Le chef étoilé Michel Bras (1er plan) et son fils Sébastien présentent l’un des plats du restaurant qu’ils ouvrent au musée Soulages de Rodez. |
«On a fait quelques musées et on a trouvé que l’offre y était toujours aseptisée» entre pizzas et bruschettas, dit Michel Bras, 67 ans, fondateur du trois étoiles de Laguiole, à une heure de route au nord, dont s’occupe désormais son fils Sébastien. «On voulait que le lieu soit le prolongement émotionnel du musée».

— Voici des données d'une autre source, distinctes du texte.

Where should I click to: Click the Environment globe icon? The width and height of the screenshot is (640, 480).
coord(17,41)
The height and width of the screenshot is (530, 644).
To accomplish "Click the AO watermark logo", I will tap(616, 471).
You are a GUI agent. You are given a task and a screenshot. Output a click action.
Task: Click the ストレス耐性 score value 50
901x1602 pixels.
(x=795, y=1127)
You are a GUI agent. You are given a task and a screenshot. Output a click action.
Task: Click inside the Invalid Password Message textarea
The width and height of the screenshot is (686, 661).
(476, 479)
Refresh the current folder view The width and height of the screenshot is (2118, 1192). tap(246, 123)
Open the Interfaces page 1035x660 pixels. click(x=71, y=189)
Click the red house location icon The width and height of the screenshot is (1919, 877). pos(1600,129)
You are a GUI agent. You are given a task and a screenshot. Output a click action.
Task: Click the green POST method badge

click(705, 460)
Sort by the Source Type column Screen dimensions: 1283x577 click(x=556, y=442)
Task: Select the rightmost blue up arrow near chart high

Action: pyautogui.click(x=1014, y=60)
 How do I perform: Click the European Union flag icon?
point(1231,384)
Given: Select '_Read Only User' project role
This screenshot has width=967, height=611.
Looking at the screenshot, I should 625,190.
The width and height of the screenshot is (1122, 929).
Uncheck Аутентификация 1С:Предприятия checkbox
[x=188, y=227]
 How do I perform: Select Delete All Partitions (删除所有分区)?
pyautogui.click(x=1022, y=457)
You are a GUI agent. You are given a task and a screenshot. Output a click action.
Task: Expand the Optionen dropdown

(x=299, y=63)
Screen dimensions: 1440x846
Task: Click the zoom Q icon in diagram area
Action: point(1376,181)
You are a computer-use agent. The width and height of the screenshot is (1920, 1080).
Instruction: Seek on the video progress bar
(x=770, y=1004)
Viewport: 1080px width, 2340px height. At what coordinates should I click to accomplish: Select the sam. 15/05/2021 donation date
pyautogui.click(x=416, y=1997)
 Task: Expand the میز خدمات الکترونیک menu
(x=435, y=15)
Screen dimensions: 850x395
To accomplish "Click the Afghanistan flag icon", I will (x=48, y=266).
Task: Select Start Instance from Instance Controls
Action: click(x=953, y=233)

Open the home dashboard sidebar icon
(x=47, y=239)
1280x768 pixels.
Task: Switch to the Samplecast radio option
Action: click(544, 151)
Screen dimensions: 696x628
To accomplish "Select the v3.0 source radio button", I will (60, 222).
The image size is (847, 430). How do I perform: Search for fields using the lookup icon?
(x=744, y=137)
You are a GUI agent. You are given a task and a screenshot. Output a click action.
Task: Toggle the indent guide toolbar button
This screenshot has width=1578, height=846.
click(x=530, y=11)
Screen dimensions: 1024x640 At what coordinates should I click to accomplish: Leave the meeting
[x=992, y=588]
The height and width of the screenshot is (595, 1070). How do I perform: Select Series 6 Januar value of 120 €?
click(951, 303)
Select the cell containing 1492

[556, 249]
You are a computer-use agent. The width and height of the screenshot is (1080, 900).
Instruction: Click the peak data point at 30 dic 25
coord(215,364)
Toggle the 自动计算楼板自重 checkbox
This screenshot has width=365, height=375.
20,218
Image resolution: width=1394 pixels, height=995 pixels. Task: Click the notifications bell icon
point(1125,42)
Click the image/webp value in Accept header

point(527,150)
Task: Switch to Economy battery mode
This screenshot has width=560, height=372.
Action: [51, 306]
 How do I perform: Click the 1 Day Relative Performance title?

Tous deux sont fiers de faire partie intégrante du projet qui met à l’honneur le peintre contemporain français le plus connu au monde, enfant de l’Aveyron comme eux.
Pierre Soulages, 94 ans, est né à Rodez. Depuis 35 ans, il peint en particulier des «outrenoir», tableaux abstraits qui explorent la réflexion de la lumière sur le noir, devenus sa marque de fabrique.
Le musée Soulages, qui place Rodez, préfecture de 27.000 habitants, sur la carte internationale de l’art, ouvre les 30 et 31 mai dans ses cubes d’acier et de verre à peine sortis de terre, gris et rouille, les teintes dominantes de l’Aveyron. Au cœur de l’édifice réalisé par les architectes catalans RCR, le café Bras commence à accueillir le public dès le 1er avril.
Le «registre de l’Aveyron»
Le mois de décalage sera mis à profit pour peaufiner la carte et rôder l’équipe de douze personnes qui travaillera dans le restaurant ouvert sur les paysages aveyronnais, raconte Sébastien Bras.
C’est à l’automne 2009 que les Bras ont remporté l’appel d’offres pour prendre en mains la restauration du musée, né de deux donations du peintre et de son épouse Colette. «On les avait côtoyés au Suquet», le restaurant gastronomique de Laguiole, explique Michel Bras à la presse. Le peintre a eu son mot à dire au moment du choix du lauréat.
Le chef étoilé Michel Bras (droite) prépare un plat dans la cuisine de son restaurant du musée Soulages de Rodez. |
À l’image de l’artiste, la famille Bras estime que «plus les moyens sont limités, plus l’expression est forte», souligne Michel, qui se définit «comme un autodidacte resté en Aubrac au moment où tant de monde filait vers la capitale». De fait, l’idée est de faire «une cuisine simple qui puise ses sources dans le registre de l’Aveyron», avec des produits du cru inspirés de la tradition locale et de ses souvenirs.
D’un côté, un espace dédié à la restauration de comptoir offrira des en-cas à différents moments de la journée, aux tarifs allant de 4,50 à 18 euros : le matin seront par exemple proposés des pascades (sortes de crêpes) à l’oeuf brouillé, fritons de porc et repounchous (genre d’asperge sauvage) ou des tripous qui «se mangent le matin» en Aveyron. L’après-midi, des tartes aux fruits seront à l’honneur.
Un espace de restauration classique servira, pour 29 euros, un menu du jour. Au total, le café Bras qui représente un investissement de quelques centaines de milliers d’euros, comptera une centaine de couverts.
Le conservateur du nouveau musée, Benoît Ducron, est enthousiaste. «On vit dans une civilisation des loisirs et la gastronomie est un art à part entière», estime-t-il. «Je trouve très intelligent de faire vivre un musée avec un restaurant» de grande qualité même si les deux espaces auront leur vie parallèle.
Le musée comptera un fond permanent constitué d’environ 500 oeuvres et pièces - peintures sur toile et sur papier, dont de précieux «brous de noix», les cartons préparatoires aux fameux vitraux de l’abbatiale de Conques voisine, un grand «outrenoir» de 1986 - auquel s’ajouteront des expositions temporaires d’autres artistes.
Mais pour l’ouverture, 23 grands «outrenoir» de Pierre Soulages venus des plus grands musées d’Europe constitueront l’exposition temporaire. Le musée veut ainsi célébrer «la chance de faire une exposition avec un artiste en activité dans son propre musée», souligne Benoît Decron.